◆ **Assignment**
Skip the pictures and write out, word for word, the lines below from the one with "Given: Click the Insights Author badge" through the one with "Click the calendar Joined icon", inclusive.

Dataset excerpts
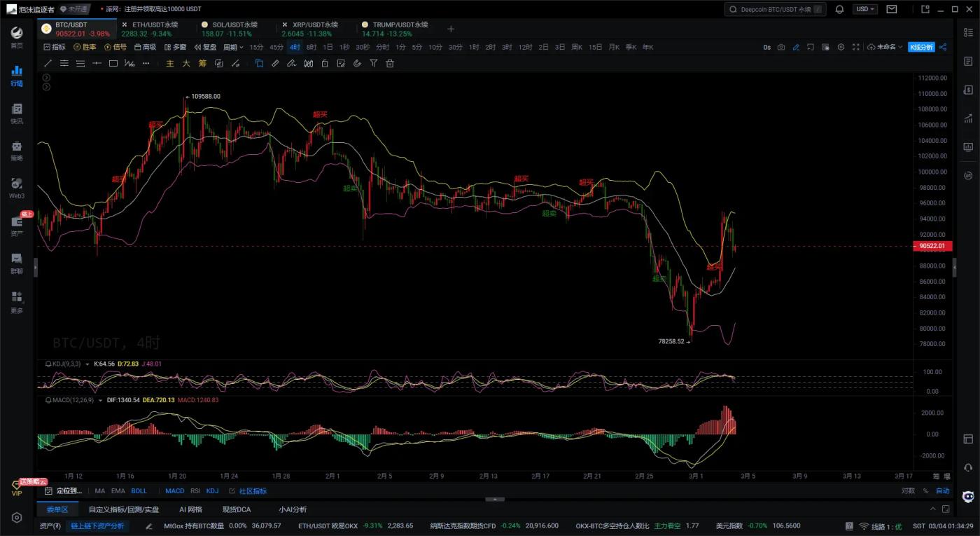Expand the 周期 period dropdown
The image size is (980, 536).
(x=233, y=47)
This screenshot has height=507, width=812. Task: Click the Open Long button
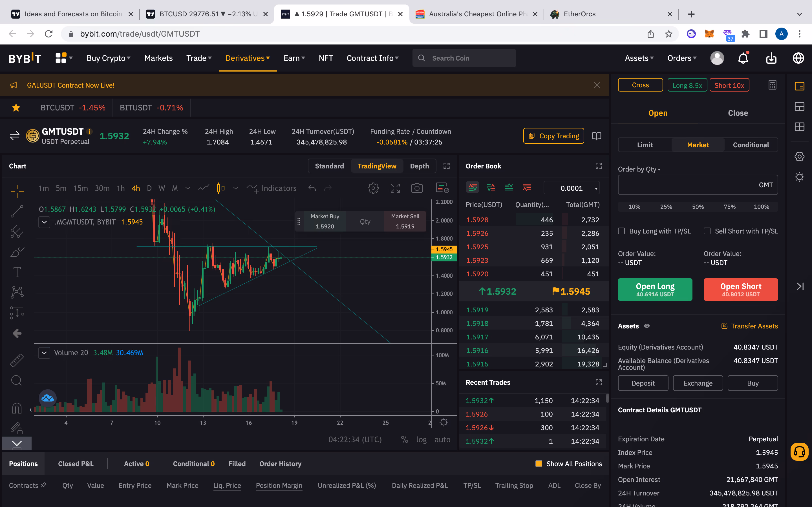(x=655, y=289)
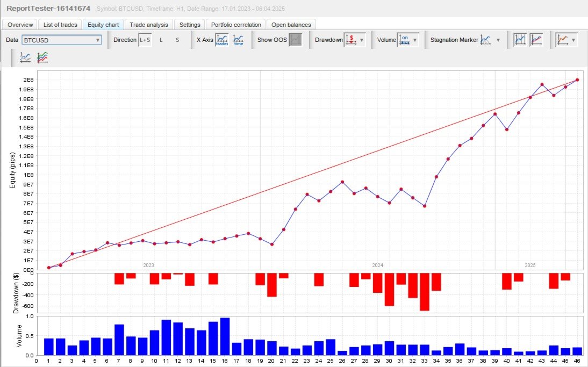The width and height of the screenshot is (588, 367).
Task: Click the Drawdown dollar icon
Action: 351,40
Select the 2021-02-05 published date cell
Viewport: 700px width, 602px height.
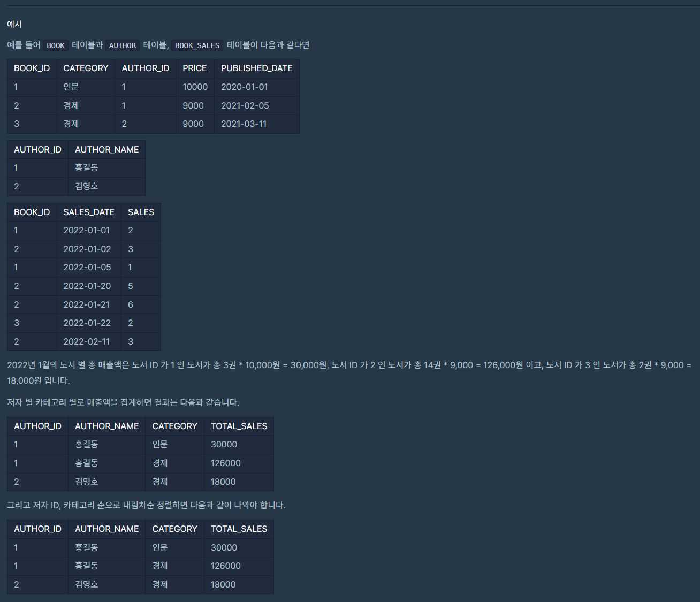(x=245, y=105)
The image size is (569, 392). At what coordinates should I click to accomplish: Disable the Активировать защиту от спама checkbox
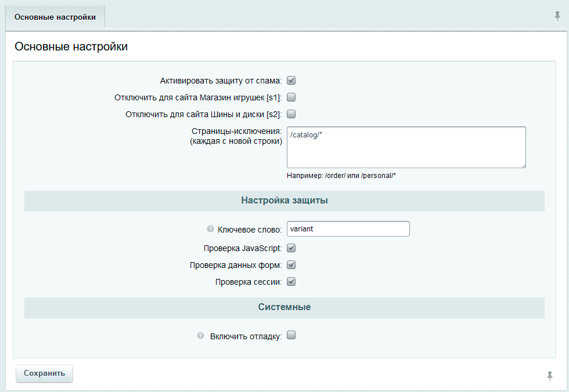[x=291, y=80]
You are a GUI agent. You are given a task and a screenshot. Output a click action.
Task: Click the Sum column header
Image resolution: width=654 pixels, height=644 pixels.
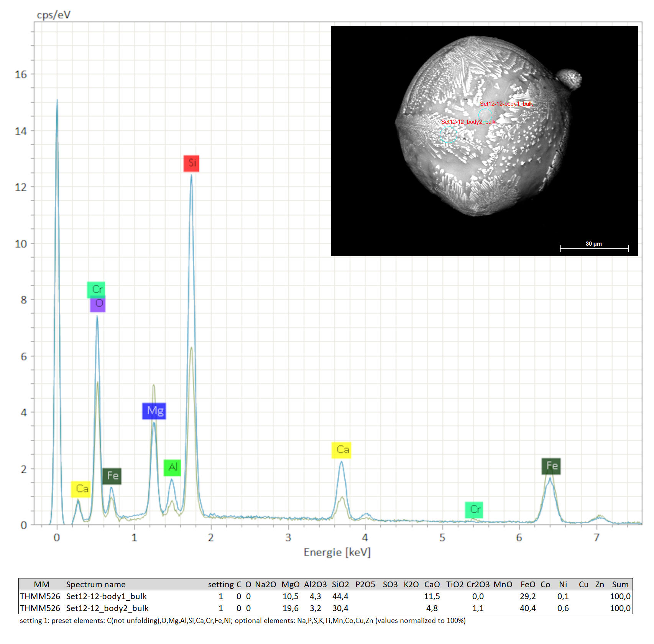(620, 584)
* * *
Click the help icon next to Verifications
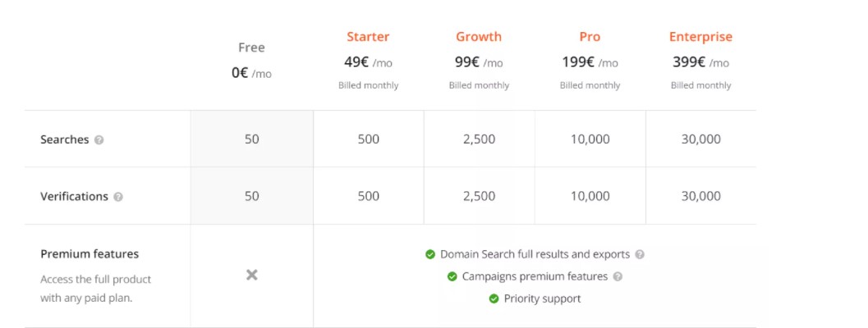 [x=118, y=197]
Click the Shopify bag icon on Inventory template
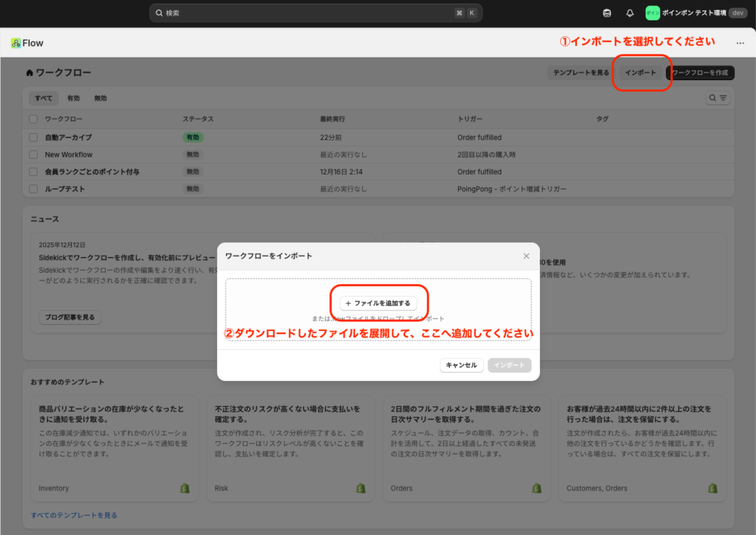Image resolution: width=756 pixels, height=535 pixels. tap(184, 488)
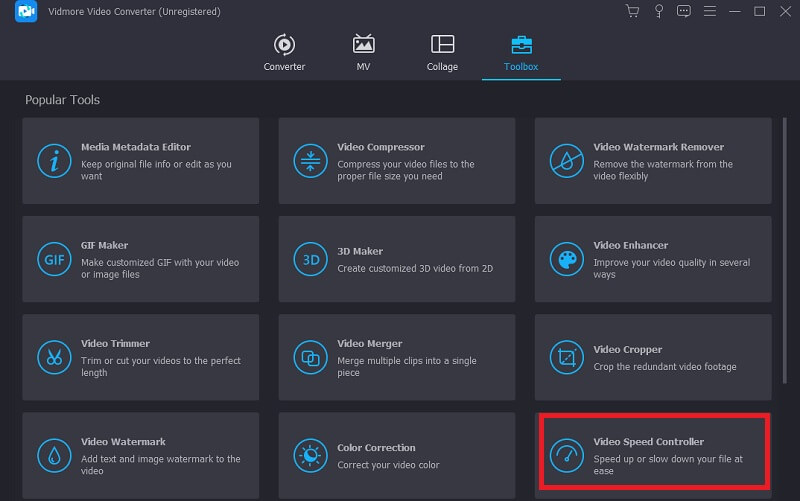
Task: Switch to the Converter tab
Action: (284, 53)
---
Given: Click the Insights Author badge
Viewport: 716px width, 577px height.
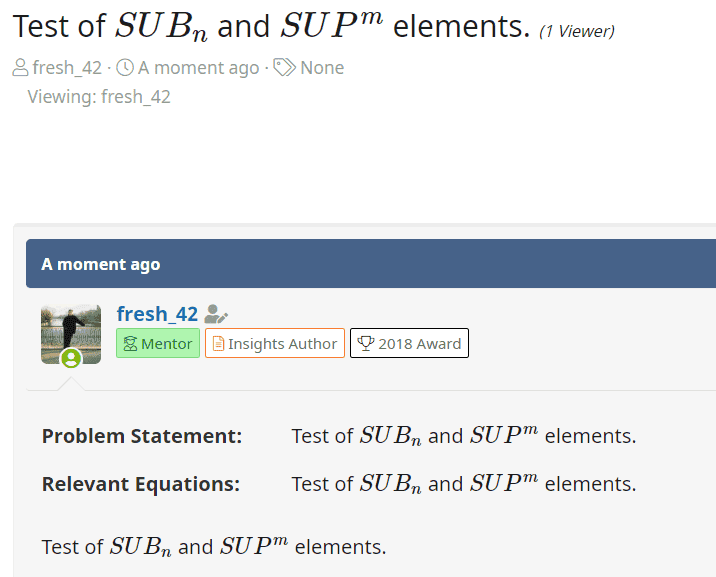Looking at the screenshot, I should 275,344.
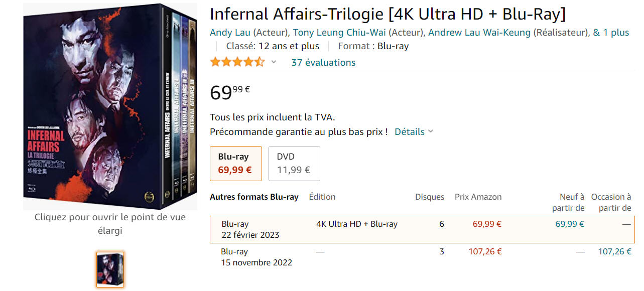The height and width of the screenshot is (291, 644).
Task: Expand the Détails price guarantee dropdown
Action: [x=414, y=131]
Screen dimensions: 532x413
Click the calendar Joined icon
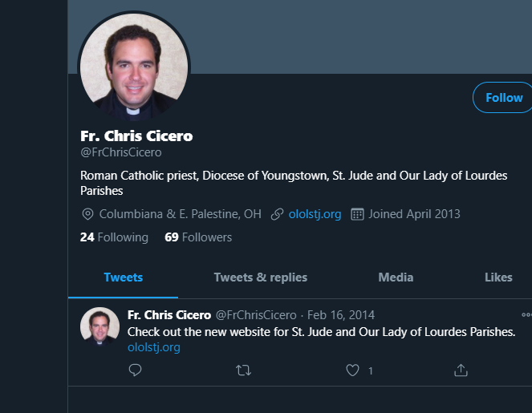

◆ **Answer to the exercise**
Given: Click the Insights Author badge
Viewport: 716px width, 577px height.
Looking at the screenshot, I should 275,344.
The height and width of the screenshot is (291, 644).
Task: Expand the Détails price guarantee dropdown
Action: [x=414, y=131]
Screen dimensions: 532x413
Click the calendar Joined icon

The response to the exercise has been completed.